Ogni bambino è speciale: è per questo che ogni anno si celebra la Giornata Mondiale dei diritti dell’Infanzia voluta dall’Onu. Anche oggi, come in ogni 20 Novembre per la 21esima volta consecutiva. Eppure una sola giornata non basta. Troppe volte sentiamo parlare di maltrattamenti nei confronti di minori, magari causati da alcolismo, o situazioni di abbandono emotivo provocati da profonda depressione.

Casi limite, che meritano un’attenzione che deve necessariamente nascere dall’esterno del nucleo familiare: i bambini sono figli della società, perché di questa sono il futuro. Il domani sarà più bello se i bimbi cresceranno sereni. Tutti noi dobbiamo prendercene cura.

Rimane difficile comprendere la pedofilia. E’ complicato capire perché una donna mette al mondo un bimbo e lo butta vivo in un cassonetto anziché lasciarlo in un ospedale dove la sua privacy e la sua scelta sarebbero rispettate ed il neonato salvato. Che dire poi dei figli del terzo Mondo? Cifre impensabili di bambini che muoiono per infezioni da noi ritenute banali, come le gastroenteriti che provocano diarrea e disidratazione; alcuni perdono la vita perché non hanno di che mangiare o bere; tanti minorenni non vanno a scuola e spesso a 4-5 anni lavorano in condizioni disumane anche per un adulto; altri vengono venduti, resi schiavi per delle persone che di umano non hanno nulla.
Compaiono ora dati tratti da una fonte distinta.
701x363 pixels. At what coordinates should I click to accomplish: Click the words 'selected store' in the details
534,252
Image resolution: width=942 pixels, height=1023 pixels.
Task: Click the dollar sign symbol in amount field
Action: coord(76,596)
E’ vero tutti i bambini sono eguali, pur nella loro meravigliosa individualità (l’omologazione arriva con la crescita, credo sia questo uno dei messaggi contenuti nello spot dell’Unicef, eppure è chiaro che non tutti hanno i medesimi diritti. Ma un qualcosa possiamo fare: donare loro salute e fantasia attraverso gesti di solidarietà. Approfittiamo dei regali di Natale: sul sito dell’Unicef ci sono diversi doni da scegliere, ma possiamo anche aiutare il piccolo che abita nel nostro stesso palazzo, un compagno di scuola dei nostri figli che ha difficoltà a fare compiti o organizzare una festa a sorpresa per quei bambini che non hanno la possibilità di averla come vorrebbero. Basta poco. Tutti i bambini sono eguali e sono tutti nostri figli, il nostro futuro.